»»

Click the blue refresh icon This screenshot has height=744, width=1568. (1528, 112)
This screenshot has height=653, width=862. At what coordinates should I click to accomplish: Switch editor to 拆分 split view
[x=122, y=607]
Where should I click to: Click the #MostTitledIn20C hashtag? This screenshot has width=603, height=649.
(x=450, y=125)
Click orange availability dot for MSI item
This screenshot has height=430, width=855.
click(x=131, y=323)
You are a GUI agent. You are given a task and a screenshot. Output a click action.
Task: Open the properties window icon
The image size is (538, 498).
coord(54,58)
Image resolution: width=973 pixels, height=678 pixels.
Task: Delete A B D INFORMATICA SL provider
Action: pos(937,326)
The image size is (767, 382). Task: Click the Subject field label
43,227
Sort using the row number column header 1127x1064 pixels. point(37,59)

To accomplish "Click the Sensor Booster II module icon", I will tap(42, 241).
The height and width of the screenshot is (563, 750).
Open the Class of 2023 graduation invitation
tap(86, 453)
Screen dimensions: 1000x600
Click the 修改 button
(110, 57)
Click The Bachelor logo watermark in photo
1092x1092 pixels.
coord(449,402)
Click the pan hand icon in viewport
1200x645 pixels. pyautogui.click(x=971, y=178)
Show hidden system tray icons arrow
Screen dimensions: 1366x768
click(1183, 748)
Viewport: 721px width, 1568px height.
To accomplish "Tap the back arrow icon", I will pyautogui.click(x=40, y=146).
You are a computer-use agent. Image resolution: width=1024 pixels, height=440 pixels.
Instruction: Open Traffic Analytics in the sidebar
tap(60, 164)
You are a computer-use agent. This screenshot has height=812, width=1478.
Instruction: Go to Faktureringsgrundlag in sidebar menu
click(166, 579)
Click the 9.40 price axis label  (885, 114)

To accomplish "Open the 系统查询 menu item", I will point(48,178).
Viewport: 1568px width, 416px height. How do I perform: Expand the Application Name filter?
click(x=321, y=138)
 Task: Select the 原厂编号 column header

««

Instructions for the task: Reproduce only the lines above spanning from the line containing "Where should I" through the line containing "You are a GUI", word for word.

Answer section:
Where should I click to: Click the #MostTitledIn20C hashtag? This screenshot has width=603, height=649.
(x=450, y=125)
Click orange availability dot for MSI item
This screenshot has height=430, width=855.
click(x=131, y=323)
You are a GUI agent. You are given a task and a screenshot. Output a click action.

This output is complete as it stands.